- SELECTED PASSAGE
---
July 9, 2007

When They Reminisce Over Mixtapes




I miss mixtapes. I miss the bad cover art and the slim cases. I miss how cheap they are, I miss the shouting and gunshots peppered throughout otherwise listenable tracks, and I miss having to hunt them down, going in and out of stores that still advertise "Pagers", having no clue which ones they'll have or if they'll even have any. I even miss the anonymous rappers that often show up on an otherwise good track and ruin it by rhyming the end of each line with the same word. Who is to blame for the hole in my heart formerly occupied by mixtapes? We all know the answer to that one.

It's been about six months since the RIAA's "raid" of DJ Drama's offices and unlike so many other, equally pointless, stupidly "symbolic" governmental actions, this one seems to have worked. As mixtape spots slowly dried-up, I felt shocked. I was reminded of a joke my (now deceased) friend made, after hours of trying to find a dependable weed-connect: "Did the government really win the war on drugs? What's going on here?" There really aren't mixtapes?! What's going on here?
---
Stored dataset items
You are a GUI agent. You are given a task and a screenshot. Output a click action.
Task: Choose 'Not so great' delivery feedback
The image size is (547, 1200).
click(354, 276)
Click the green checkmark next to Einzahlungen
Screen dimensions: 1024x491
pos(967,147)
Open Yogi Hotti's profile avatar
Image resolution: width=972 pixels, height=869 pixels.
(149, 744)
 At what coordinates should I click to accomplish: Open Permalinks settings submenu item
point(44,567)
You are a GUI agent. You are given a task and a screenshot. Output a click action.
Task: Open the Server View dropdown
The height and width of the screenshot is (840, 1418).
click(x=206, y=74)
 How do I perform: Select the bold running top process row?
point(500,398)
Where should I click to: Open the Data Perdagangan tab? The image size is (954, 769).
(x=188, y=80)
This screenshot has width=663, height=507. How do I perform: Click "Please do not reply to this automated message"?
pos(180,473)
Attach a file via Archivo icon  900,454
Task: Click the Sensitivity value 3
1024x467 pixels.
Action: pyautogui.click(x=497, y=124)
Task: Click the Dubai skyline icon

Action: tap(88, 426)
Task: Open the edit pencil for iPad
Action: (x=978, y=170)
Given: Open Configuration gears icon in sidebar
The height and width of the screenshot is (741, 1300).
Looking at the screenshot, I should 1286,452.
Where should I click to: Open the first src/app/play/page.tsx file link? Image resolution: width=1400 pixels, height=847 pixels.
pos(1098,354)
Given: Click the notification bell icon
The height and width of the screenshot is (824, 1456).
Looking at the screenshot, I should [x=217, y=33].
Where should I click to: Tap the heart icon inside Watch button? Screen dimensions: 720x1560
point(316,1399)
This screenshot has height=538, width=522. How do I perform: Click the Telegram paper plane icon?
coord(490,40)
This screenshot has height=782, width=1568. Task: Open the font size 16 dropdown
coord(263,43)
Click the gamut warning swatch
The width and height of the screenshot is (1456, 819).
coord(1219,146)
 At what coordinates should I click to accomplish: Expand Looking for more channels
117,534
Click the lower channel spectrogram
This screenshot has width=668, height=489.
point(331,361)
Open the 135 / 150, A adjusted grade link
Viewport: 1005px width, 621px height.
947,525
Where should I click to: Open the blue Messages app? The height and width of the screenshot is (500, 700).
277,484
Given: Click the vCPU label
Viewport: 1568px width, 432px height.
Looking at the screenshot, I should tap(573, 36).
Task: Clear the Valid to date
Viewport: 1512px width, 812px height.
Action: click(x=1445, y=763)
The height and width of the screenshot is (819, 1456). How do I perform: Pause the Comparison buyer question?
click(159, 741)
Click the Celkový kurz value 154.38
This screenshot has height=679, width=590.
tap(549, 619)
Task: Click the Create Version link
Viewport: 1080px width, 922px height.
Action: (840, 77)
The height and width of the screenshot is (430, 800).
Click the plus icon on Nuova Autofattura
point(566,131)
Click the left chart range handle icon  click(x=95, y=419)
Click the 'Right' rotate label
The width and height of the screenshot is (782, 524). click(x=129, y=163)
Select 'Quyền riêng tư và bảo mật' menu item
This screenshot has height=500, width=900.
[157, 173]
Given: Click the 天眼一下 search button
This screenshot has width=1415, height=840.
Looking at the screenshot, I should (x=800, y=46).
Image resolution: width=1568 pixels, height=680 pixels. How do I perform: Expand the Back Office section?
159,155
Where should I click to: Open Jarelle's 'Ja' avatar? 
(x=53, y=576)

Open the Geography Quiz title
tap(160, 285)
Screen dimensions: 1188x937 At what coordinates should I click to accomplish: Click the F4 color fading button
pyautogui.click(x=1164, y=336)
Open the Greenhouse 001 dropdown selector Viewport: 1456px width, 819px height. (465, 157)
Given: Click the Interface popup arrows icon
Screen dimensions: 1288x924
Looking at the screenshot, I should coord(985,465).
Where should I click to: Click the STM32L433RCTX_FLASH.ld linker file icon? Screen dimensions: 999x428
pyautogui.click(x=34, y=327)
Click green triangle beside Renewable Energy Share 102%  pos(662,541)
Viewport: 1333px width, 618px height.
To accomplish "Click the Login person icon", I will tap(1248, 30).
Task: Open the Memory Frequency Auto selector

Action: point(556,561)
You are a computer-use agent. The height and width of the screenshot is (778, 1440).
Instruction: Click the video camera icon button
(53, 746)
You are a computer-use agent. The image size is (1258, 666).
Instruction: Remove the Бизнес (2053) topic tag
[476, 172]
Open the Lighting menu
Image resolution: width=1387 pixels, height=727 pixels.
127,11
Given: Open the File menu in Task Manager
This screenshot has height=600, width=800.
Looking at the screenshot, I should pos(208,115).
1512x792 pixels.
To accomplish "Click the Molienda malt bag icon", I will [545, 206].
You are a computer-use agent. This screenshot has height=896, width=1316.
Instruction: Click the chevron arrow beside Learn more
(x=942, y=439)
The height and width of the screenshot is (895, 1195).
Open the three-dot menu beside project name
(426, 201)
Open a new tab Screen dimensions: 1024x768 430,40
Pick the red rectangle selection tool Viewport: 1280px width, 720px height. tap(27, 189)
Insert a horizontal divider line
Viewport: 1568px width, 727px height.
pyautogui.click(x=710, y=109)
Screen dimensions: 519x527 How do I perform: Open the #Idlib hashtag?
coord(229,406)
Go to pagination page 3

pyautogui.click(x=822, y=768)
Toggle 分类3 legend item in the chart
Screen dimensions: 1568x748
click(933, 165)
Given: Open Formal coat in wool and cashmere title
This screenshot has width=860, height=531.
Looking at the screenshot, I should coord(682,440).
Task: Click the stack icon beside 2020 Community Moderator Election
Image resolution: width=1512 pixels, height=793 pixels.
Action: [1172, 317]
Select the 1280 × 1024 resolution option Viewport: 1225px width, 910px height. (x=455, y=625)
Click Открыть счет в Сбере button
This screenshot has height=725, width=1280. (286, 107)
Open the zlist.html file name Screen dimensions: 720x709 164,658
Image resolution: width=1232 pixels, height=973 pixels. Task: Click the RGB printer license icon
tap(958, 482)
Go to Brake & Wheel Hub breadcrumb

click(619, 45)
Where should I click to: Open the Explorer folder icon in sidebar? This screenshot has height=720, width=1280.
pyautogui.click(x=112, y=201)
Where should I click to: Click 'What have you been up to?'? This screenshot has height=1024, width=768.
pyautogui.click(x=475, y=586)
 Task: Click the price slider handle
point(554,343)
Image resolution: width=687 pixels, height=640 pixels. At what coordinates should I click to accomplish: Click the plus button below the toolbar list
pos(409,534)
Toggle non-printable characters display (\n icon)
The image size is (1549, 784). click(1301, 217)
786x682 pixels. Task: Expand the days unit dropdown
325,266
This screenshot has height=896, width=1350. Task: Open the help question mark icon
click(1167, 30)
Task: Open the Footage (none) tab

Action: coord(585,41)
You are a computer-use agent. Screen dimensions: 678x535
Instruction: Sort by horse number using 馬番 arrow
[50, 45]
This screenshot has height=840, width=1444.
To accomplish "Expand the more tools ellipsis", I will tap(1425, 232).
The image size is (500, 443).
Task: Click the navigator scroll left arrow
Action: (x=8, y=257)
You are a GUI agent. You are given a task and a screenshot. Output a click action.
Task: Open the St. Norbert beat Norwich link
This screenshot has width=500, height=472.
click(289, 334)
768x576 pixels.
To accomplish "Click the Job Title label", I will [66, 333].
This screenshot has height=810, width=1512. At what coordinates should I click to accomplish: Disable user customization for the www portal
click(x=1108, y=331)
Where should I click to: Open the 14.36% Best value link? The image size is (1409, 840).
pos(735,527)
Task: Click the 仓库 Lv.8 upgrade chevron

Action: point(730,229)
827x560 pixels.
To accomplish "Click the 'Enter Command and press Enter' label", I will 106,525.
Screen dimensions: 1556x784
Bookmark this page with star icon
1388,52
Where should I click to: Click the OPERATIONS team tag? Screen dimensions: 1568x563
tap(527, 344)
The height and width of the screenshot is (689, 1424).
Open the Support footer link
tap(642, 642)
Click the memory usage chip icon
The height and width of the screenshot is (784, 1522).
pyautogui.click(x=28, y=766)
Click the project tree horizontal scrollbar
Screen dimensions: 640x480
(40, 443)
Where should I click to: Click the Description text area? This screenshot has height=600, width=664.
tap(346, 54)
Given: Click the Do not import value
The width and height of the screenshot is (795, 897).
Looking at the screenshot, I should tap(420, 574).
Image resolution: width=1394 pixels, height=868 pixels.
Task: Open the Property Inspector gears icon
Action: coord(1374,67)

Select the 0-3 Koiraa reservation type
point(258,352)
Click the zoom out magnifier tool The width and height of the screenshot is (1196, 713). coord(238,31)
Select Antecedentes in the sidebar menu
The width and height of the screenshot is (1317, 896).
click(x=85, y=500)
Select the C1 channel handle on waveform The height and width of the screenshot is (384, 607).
---
- INSTRUCTION
Reproduce the portion of the essay on mixtapes starting at "I miss mixtapes." and ending at "to that one.". The lines above are independent material and bear no relation to the essay on mixtapes.

- OUTPUT OF THE TASK
I miss mixtapes. I miss the bad cover art and the slim cases. I miss how cheap they are, I miss the shouting and gunshots peppered throughout otherwise listenable tracks, and I miss having to hunt them down, going in and out of stores that still advertise "Pagers", having no clue which ones they'll have or if they'll even have any. I even miss the anonymous rappers that often show up on an otherwise good track and ruin it by rhyming the end of each line with the same word. Who is to blame for the hole in my heart formerly occupied by mixtapes? We all know the answer to that one.